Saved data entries
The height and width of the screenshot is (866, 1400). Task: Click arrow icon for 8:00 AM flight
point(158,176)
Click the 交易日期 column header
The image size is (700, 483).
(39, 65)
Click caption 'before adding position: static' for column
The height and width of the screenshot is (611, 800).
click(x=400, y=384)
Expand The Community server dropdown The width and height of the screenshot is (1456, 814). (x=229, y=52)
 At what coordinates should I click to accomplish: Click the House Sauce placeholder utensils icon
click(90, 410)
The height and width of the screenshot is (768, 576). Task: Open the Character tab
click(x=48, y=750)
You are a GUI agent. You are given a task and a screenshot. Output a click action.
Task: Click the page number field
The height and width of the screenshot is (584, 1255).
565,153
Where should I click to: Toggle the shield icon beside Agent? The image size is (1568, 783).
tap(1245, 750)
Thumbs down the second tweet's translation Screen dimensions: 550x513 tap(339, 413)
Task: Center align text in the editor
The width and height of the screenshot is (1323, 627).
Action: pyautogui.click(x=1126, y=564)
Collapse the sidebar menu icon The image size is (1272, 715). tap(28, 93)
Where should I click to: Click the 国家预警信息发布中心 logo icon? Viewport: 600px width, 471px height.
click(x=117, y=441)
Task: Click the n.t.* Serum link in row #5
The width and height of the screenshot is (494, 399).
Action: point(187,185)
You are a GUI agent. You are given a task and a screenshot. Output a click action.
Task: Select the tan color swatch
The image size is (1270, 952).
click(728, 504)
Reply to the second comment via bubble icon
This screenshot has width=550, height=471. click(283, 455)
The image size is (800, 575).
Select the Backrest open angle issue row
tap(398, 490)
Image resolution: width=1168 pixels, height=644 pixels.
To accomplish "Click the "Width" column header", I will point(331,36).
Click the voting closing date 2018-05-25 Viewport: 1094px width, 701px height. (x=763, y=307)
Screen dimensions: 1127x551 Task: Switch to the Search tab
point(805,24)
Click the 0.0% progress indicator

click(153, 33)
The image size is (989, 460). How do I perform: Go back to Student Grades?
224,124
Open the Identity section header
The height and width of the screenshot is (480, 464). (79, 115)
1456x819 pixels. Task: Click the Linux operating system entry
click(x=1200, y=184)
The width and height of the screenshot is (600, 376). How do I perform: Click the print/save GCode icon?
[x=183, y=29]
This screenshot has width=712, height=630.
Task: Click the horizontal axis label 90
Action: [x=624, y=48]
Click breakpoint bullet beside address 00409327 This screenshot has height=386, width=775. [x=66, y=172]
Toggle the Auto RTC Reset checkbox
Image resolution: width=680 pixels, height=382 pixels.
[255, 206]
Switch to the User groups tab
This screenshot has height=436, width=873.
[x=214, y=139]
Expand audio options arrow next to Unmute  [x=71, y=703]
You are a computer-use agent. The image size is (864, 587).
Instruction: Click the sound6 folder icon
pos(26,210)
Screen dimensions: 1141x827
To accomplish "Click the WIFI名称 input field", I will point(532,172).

> **Directions for this task**
For each line in the data that contains the string "field", give a copy of that line.

> **Answer to this exercise**
Task: Click the page number field
To accomplish "Click the WIFI名称 input field", I will point(532,172).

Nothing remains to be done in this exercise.